--- START ---
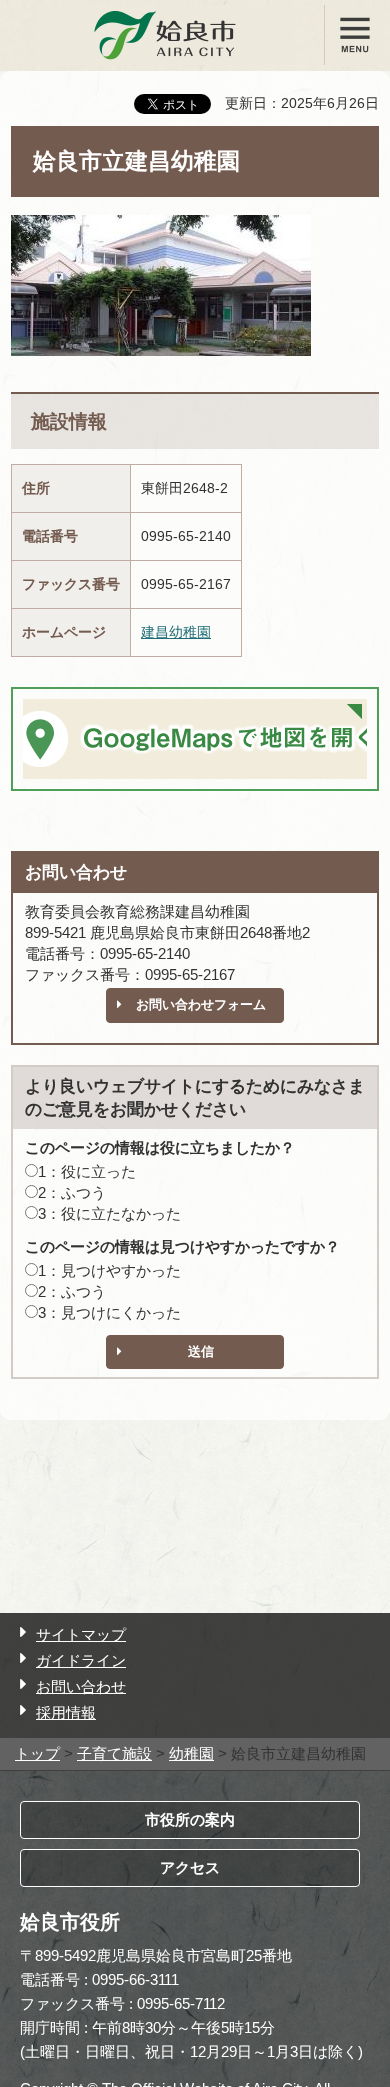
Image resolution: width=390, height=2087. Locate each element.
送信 (201, 1351)
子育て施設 (114, 1753)
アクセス (190, 1867)
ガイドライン (81, 1660)
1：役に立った (87, 1171)
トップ (37, 1753)
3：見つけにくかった (109, 1312)
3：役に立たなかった (109, 1213)
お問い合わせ (81, 1686)
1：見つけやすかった (109, 1270)
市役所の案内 (190, 1819)
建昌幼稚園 (176, 632)
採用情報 (66, 1712)
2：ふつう (72, 1192)
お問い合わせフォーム (201, 1004)
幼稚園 (191, 1753)
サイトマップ (81, 1634)
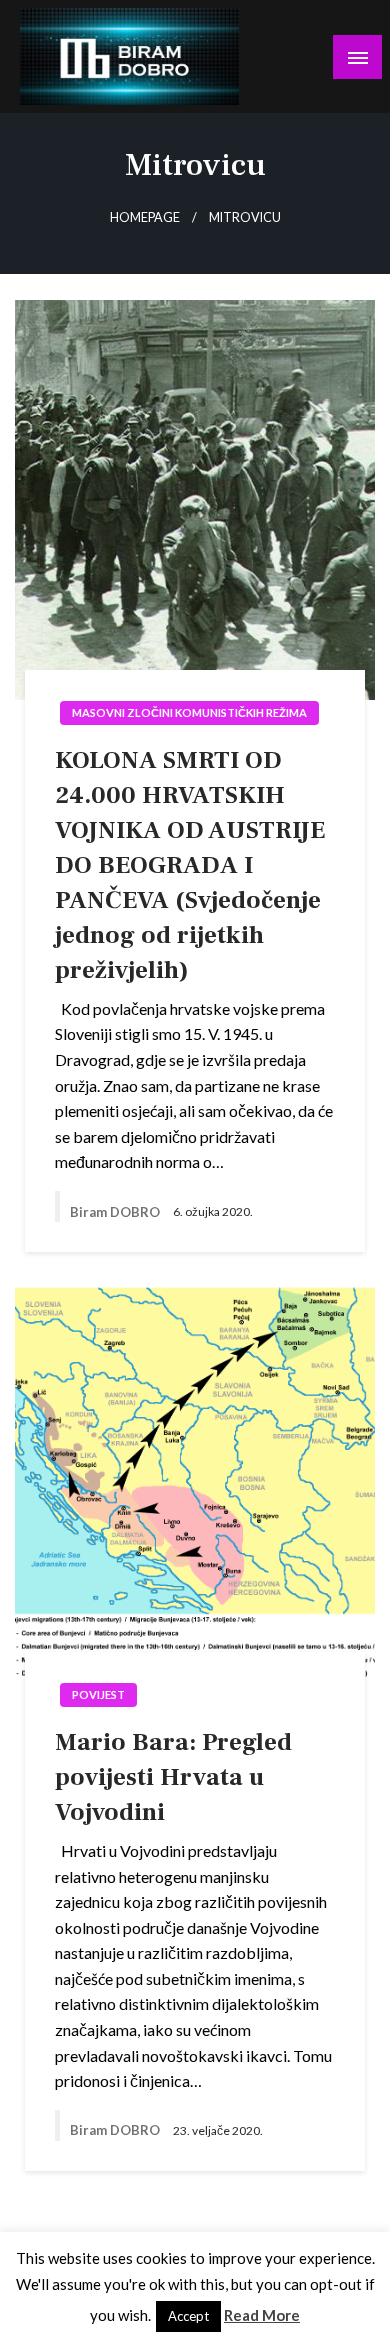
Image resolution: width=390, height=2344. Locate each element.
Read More (262, 2315)
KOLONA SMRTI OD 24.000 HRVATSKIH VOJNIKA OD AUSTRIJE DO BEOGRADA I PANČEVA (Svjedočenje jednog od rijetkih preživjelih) (190, 865)
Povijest (98, 1694)
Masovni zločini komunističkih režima (189, 712)
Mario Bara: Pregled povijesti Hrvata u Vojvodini (173, 1777)
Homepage (145, 217)
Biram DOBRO (116, 1212)
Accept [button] (188, 2316)
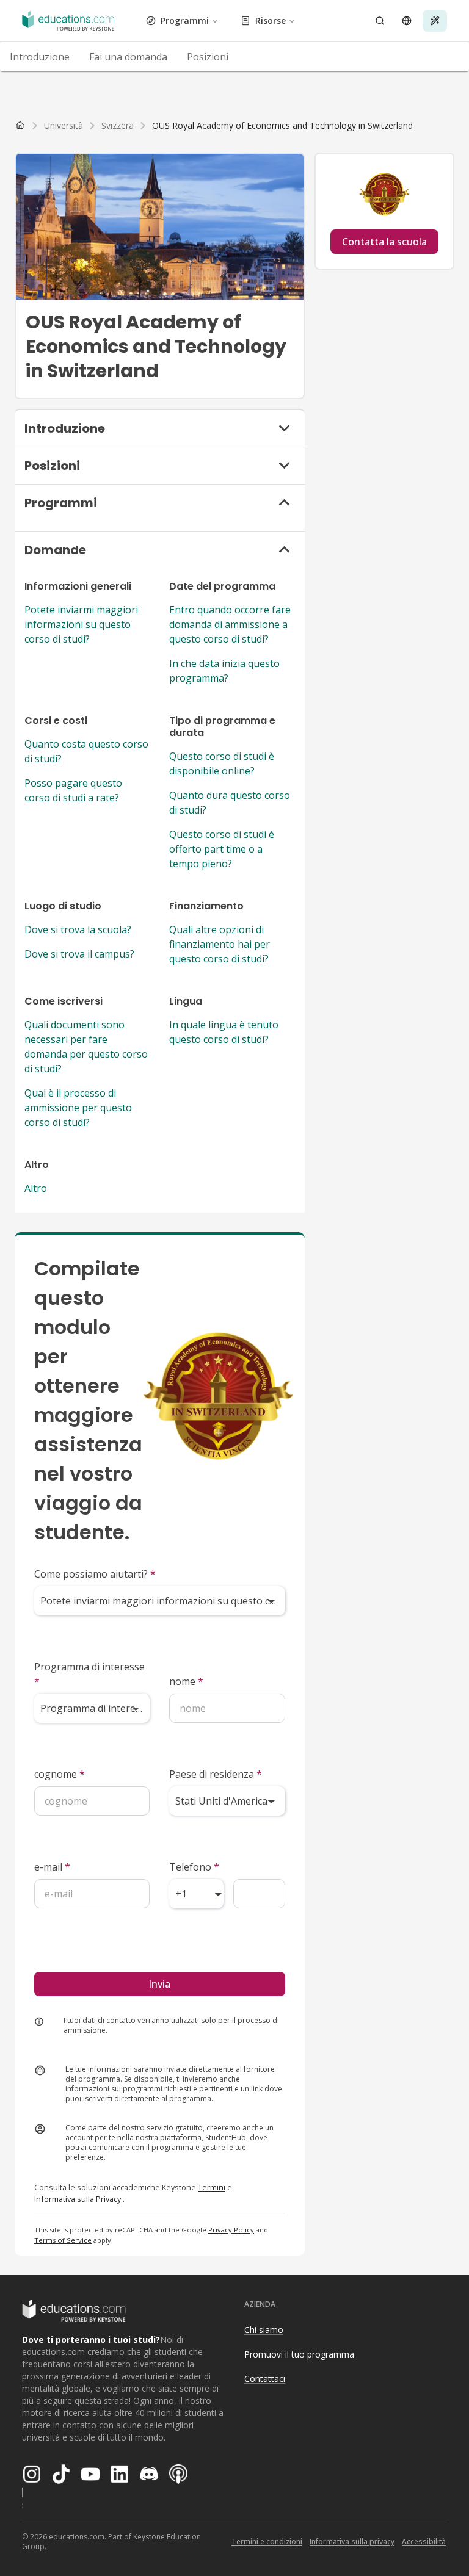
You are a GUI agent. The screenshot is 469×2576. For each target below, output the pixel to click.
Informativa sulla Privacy (77, 2198)
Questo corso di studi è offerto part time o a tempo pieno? (221, 849)
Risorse (270, 20)
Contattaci (264, 2378)
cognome (59, 1774)
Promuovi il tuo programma (299, 2354)
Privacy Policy (231, 2229)
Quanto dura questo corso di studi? (229, 802)
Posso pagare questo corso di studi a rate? (73, 790)
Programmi (185, 20)
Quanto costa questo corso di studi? (86, 751)
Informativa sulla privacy (352, 2541)
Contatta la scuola (384, 241)
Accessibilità (424, 2541)
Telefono (194, 1867)
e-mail (52, 1867)
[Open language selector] (407, 21)
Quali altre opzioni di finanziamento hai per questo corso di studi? (219, 944)
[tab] (39, 56)
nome (186, 1681)
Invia (159, 1984)
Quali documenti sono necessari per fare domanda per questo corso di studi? (86, 1046)
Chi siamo (263, 2330)
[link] (282, 126)
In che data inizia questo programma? (224, 671)
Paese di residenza (215, 1774)
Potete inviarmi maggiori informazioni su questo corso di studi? (81, 624)
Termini (211, 2187)
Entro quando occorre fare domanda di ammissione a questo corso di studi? (230, 624)
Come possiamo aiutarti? (95, 1574)
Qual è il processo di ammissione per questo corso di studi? (78, 1107)
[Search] (380, 21)
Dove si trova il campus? (79, 954)
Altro (35, 1188)
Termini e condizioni (266, 2541)
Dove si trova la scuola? (77, 929)
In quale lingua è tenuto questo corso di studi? (223, 1032)
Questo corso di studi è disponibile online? (221, 763)
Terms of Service (63, 2240)
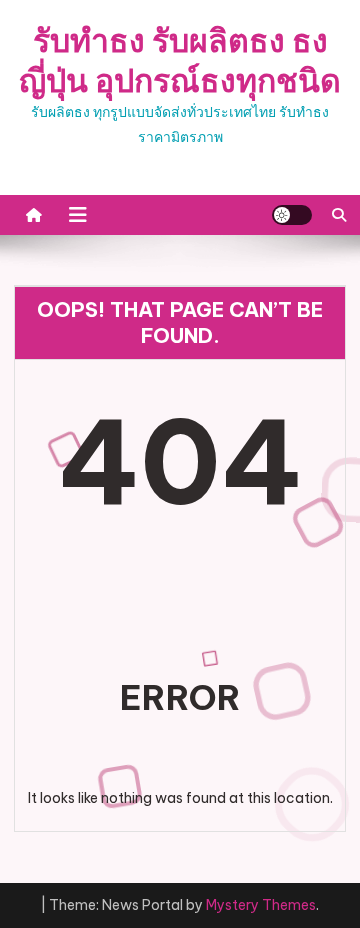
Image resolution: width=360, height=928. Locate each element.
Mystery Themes (261, 905)
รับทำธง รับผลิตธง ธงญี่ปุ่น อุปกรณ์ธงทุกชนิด (180, 60)
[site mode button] (292, 215)
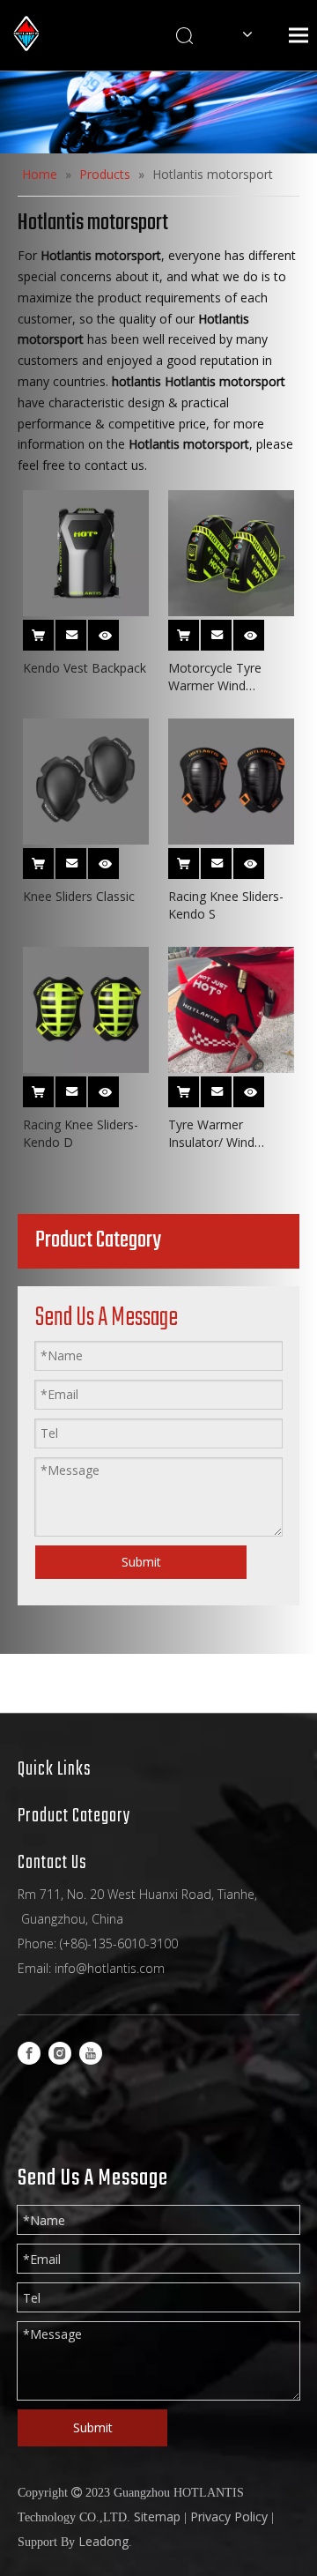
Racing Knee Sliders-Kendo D (80, 1133)
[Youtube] (90, 2053)
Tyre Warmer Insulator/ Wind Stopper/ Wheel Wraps (212, 1133)
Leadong (103, 2541)
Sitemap (157, 2516)
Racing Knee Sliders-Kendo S (226, 905)
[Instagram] (59, 2053)
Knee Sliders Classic (79, 896)
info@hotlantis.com (110, 1968)
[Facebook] (29, 2053)
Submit (141, 1561)
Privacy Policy (229, 2516)
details (115, 630)
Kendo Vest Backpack (84, 667)
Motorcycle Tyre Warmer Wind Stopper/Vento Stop (224, 677)
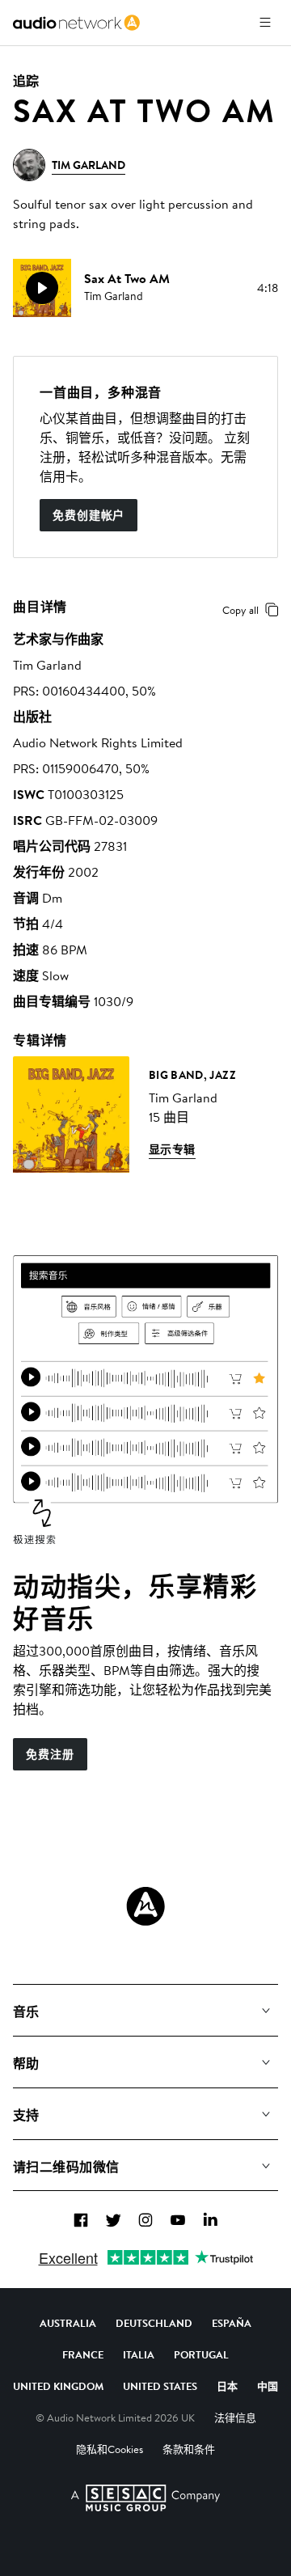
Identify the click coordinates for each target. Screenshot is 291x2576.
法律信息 (235, 2417)
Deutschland (154, 2323)
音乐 (26, 2011)
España (231, 2323)
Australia (68, 2323)
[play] (42, 288)
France (82, 2354)
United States (160, 2386)
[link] (76, 23)
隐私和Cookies (109, 2449)
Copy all (240, 610)
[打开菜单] (265, 23)
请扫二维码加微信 (66, 2167)
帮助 (26, 2063)
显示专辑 (172, 1149)
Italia (138, 2354)
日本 (227, 2386)
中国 (267, 2386)
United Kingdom (58, 2386)
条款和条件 (188, 2449)
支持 (26, 2115)
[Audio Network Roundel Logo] (145, 1906)
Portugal (201, 2354)
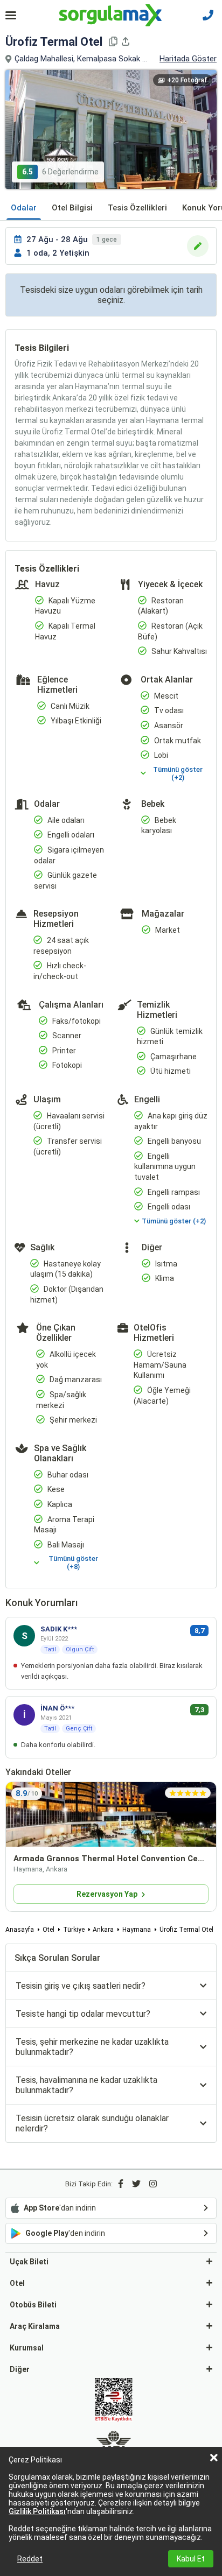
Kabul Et (191, 2558)
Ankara (103, 1929)
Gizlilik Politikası (37, 2511)
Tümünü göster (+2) (178, 773)
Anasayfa (19, 1929)
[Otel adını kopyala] (113, 41)
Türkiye (74, 1929)
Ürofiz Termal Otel (186, 1929)
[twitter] (136, 2184)
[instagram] (153, 2184)
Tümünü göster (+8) (73, 1562)
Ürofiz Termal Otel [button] (53, 41)
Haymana (136, 1929)
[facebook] (120, 2184)
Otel (48, 1929)
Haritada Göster (188, 59)
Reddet (30, 2558)
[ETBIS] (114, 2400)
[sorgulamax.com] (111, 15)
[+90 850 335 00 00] (208, 15)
--- END ---
*REQUIRED ACTION*: Above this instruction are the records; retype exactly the lines from the one containing "Informativa sulla privacy (352, 2541)" up to and including the one containing "Come possiamo aiutarti? (95, 1574)".

*WRITTEN RESPONSE*:
Informativa sulla privacy (352, 2541)
Contatta la scuola (384, 241)
Accessibilità (424, 2541)
Telefono (194, 1867)
e-mail (52, 1867)
[Open language selector] (407, 21)
Quali altre opzioni di finanziamento hai per questo corso di studi? (219, 944)
[tab] (39, 56)
nome (186, 1681)
Invia (159, 1984)
Quali documenti sono necessari per fare domanda per questo corso di studi? (86, 1046)
Chi siamo (263, 2330)
[link] (282, 126)
In che data inizia questo programma? (224, 671)
Paese di residenza (215, 1774)
Potete inviarmi maggiori informazioni su questo corso di studi? (81, 624)
Termini (211, 2187)
Entro quando occorre fare domanda di ammissione a questo corso di studi? (230, 624)
Come possiamo aiutarti? (95, 1574)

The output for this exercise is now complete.